Los Angeles a vibré au rythme des chants et des klaxons pour célébrer la nouvelle victoire des Dodgers aux World Series. Des milliers de fans, vêtus du bleu emblématique de l’équipe, ont envahi le centre-ville pour un défilé mémorable, transformant l’épicentre de la métropole en une mer de liesse populaire.
Pour la deuxième année consécutive, la ville a mis les petits plats dans les grands pour honorer ses champions. Les joueurs des Dodgers, alias les « Boys in Blue », ont défilé sur des bus à impériale, acclamés par une foule en délire. Brandissant fièrement le trophée du commissaire, ils ont partagé ce moment de joie avec leurs familles et leurs fans, dans une atmosphère électrique.
Cette célébration, attendue avec impatience par la communauté, a pris une dimension familiale pour de nombreux supporters. Alejandro Alba et son fils Jayen, par exemple, étaient sur place dès 4 heures du matin pour s’assurer les meilleures places. « L’année dernière, je n’ai pas pu venir, j’avais trop de travail », a confié Alejandro. « Mais cette année, j’ai dit à mon patron : « Je dois y aller. » J’avais promis à mon fils que je l’emmènerais. » Une promesse tenue, même au prix d’une absence scolaire justifiée par l’importance de l’événement.
Parmi les fans les plus ardents, Blue Foo, un supporter de longue date, arborait une veste personnalisée, véritable hommage aux victoires passées des Dodgers, ornée d’écusons retraçant l’histoire du club. Pour lui, cette victoire revêt une saveur particulière, acquise au terme d’une série haletante.
Une victoire arrachée dans la douleur
Les Dodgers ont signé un retour spectaculaire lors du septième et ultime match de la Série mondiale, samedi. Alors que leurs adversaires, les Blue Jays, n’étaient plus qu’à deux retraits du titre, Miguel Rojas a égalisé la partie d’un coup de circuit en neuvième manche. La tension était à son comble lorsque Will Smith a offert l’avantage définitif aux Dodgers en 11e manche, d’un autre home run retentissant.
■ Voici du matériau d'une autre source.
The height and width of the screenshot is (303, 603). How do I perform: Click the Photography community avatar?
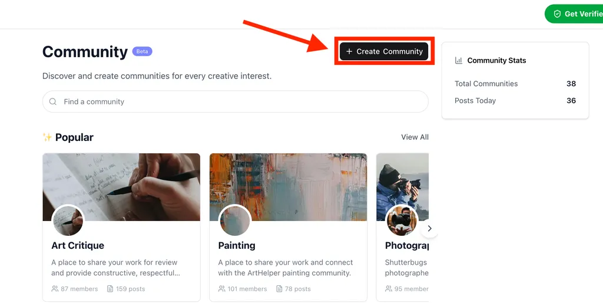point(402,221)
L’as des Dodgers, Yoshinobu Yamamoto, a ensuite scellé la victoire, enregistrant son troisième succès de la série et forçant un double jeu décisif.
« C’était un match difficile. Nous avons beaucoup de respect pour les Blue Jays », a déclaré Blue Foo. « Mais nous étions la meilleure équipe. C’était une belle série. »
Un vent d’optimisme pour Los Angeles
Cette victoire, synonyme de joie et d’unité, arrive à point nommé pour la ville de Los Angeles, encore marquée par le début des opérations d’expulsion de l’ICE (Immigration and Customs Enforcement) au début de l’été. La liesse engendrée par le triomphe des Dodgers offre un moment de répit et de fierté bien mérité aux habitants.
« C’est une question de fête, de famille, d’unité, de championnats. Que demander de plus ? » s’est interrogé Blue Foo, résumant le sentiment général.
Le défilé s’est achevé par un événement à guichets fermés au Dodger Stadium, réunissant près de 52 700 personnes, selon la Ligue majeure de baseball. Dans l’enceinte mythique de Chavez Ravine, les pensées des Dodgers se tournent déjà vers un possible « trois-peat », ce terme popularisé par l’entraîneur légendaire de la NBA, Pat Riley, pour décrire une série de trois championnats consécutifs.
« Qu’est-ce qui est mieux que deux ? Trois ! Trois-peat ! », s’est exclamé Dave Roberts, le manager des Dodgers, reprenant la célèbre phrase de Riley pour galvaniser la foule.
L’ambition d’une dynastie
Le phénomène Shohei Ohtani, habituellement discret et s’exprimant via un interprète, a surpris l’assemblée en s’adressant directement aux fans en anglais : « Vous êtes les plus grands fans du monde. Je suis prêt à recevoir une autre bague l’année prochaine. »
Kiké Hernández, déjà triple champion avec les Dodgers, n’a pas caché son ambition de marquer l’histoire : « Tout le monde se pose des questions sur une dynastie. Que diriez-vous de trois en six ans ? Que diriez-vous d’une dynastie consécutive ? Oui ! Nous sommes une dynastie, bébé ! »
Les bookmakers semblent partager cet optimisme : les Dodgers sont déjà considérés comme les favoris pour remporter à nouveau les World Series en 2026.